Dad: So, you'll mail that stuff tomorrow?
Me: Yes
Dad: Did you address the envelope already?
Me: uh, no.
Dad: well? why not? why didn't you address the envelope as soon as you got the address?
Me: uh, why does it matter to you whether I address the envelope today or tomorrow?
Dad: (who's not listening at all) I don't know how you live like that. So sloppy. So inefficient. What stopped you from addressing the envelope as soon as you opened the email?
Me: Dad? why is it so important to you? do you have something else you wanna talk about? Because this kind of conversation is why i sometimes get annoyed with you.
Dad: I mean, geez, would it have killed you to have addressed the envelope TODAY?
Me: uh DAD? DO YOU HAVE ANYTHING ELSE TO TALK ABOUT?
Dad: I have plenty to talk about. Why didn't you address the envelope today?
Me: (thinking, crap. i can't believe hes' getting so worked up about a fucking envelope).
Dad: You know, I do everything as soon as I can.... blah blah blah
Me: (remembering how my g'ma told me that he used to procrastinate about his homework, remembering the phone calls from the hospital trying to track down my dad to finish his patient charts...)
Dad: Are you listening? Did you make plane reservations for the wedding?
Me: not yet
Dad: well, you know it's memorial day weekend. I mean, flights will fill up.
Me: uh huh
Dad: hmph.
Holy Krimony!!! Seriously... I post about this exchange because I know that if it were not happening to ME, that it would be quite funny. QUITE funny. I told my good friend that I felt like jumping off my balcony to end the pain. He said that at moments like these, it's best to bite your tongue. I'm thinking, I have too many moments like these to bite my tongue, b/c if I actually bit my tongue every time? I'd have bitten it clean through.
We'll resume knitting content over the weekend. I've got class on Fri and Sat(for which I've done no reading, no paper, and not much) but will find time to post.
14 Comments:
Whoa. Ok, I thought my dad was kind of wacky... until I read this! It is funny, tho - and I can understand how completely frustrating, too.
(Cosmo Kitty says hi and have you figured out the wormhole yet?)
hehehe...my mother is pissed at me b/c my taxes aren't done yet! As a sidenote, I'm 34 YEARS OLD!!
my mom starts bugging me about whether or not i've had my flu shot in september. mind you, she's not exactly the healthiest person herself.
Well thank you for making me appreciate my dad. He's just the king of one liners and word puns.
Sorry for your frustration, but thank you for letting us take delight in it.
You family stories esp. including your dad seriously crack me up!! Good luck with the class and hope you get all your reading and stuff done!!

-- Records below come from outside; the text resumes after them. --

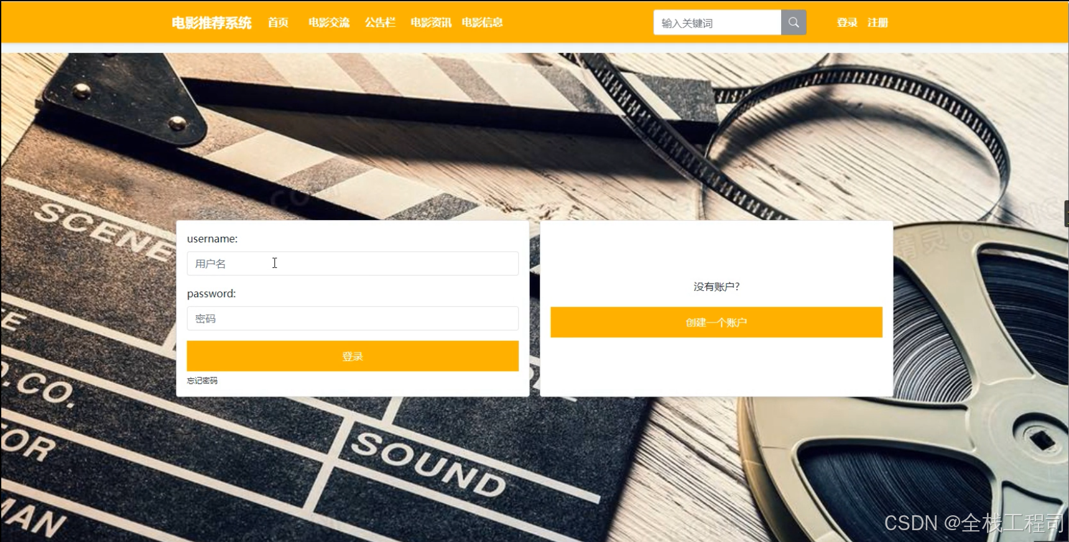Focus the 输入关键词 search field
This screenshot has width=1069, height=542.
(x=717, y=22)
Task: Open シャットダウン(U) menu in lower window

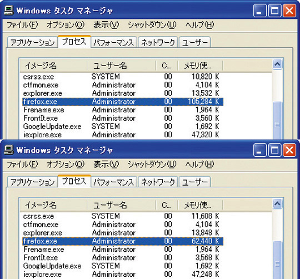Action: [x=152, y=165]
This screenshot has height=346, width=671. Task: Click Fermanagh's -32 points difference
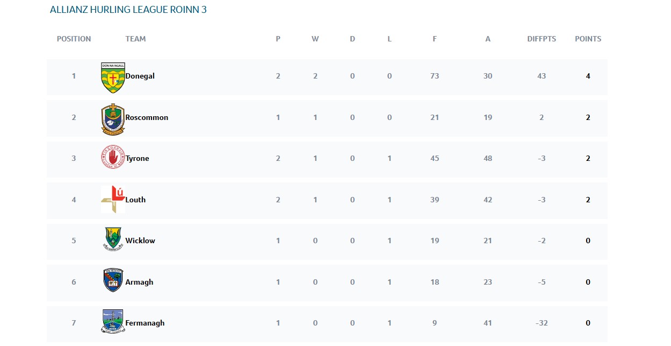(541, 323)
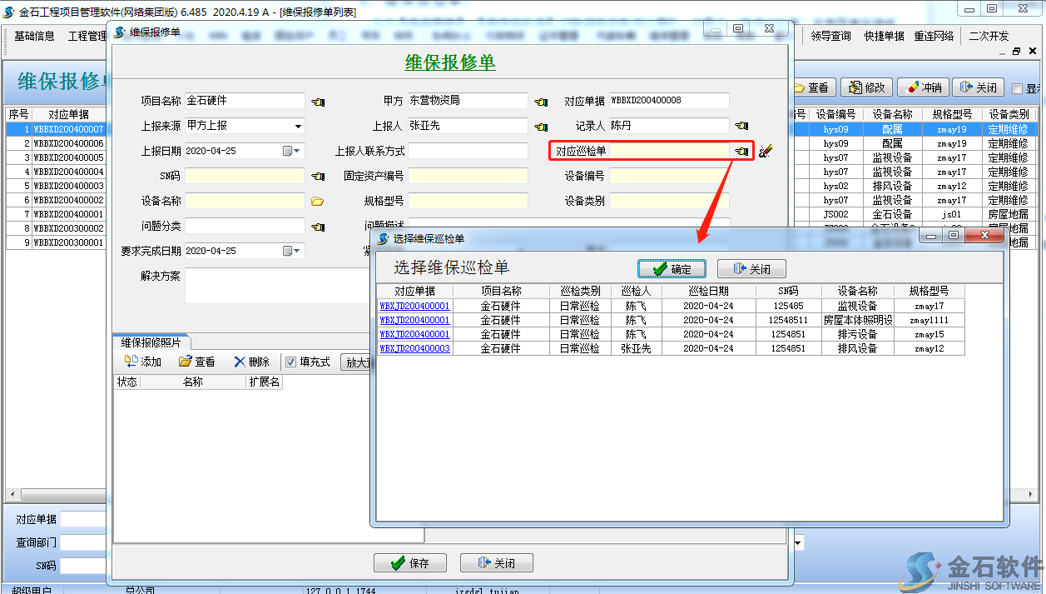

I have to say, this story was even funnier right as it was happening because you just got so worked up. Thanks for the entertainment...and you know, you can vent to me anytime! :)
Thanks Cynthia, best blog post I've read by anyone in a while. BTW I did a role-play in class tuesday that brought up some nice FOO issues for me. Ask me about it next time you see me.
I have been a lurker for a while...but I gotta tell you I love the stories about your phone calls with your dad!
My dad just leaves extended silences between thoughts...where you think he has hung up...but no, he continues with the long boring story.
Gotta love those dads!
CYNTHIA
What do you mean you're not ready for class. See why I carry on about an envelope!!!!!!
Sorry Cyn - but I can just picture your DAD saying this next. He sounds a lot like my Mum.
Cheers JO - and enjoy your weekend
oh my! looks like your dad hasn't made the parent to friend transition at ALL!
ok.. is it a worry if i can really REALLY relate to this?
yep, definitely funny! ya know, when my mom/dad (whichever) starts to mention (over and over) about how i can live with dirty dishes...blah blah i say "gee, where did you go wrong with raising me?" he he hee
I think we all have "I'm not five anymore" moments with our parents.
Thanks for letting us in on yours and being gracious enough to let us laugh.
Uh....my sister and I can totally relate to this. He is exactly like that! If we don't do something at the very moment that he wants, he freaks out. Chinese parents!!! I could make a therapist very rich with all the issues I have.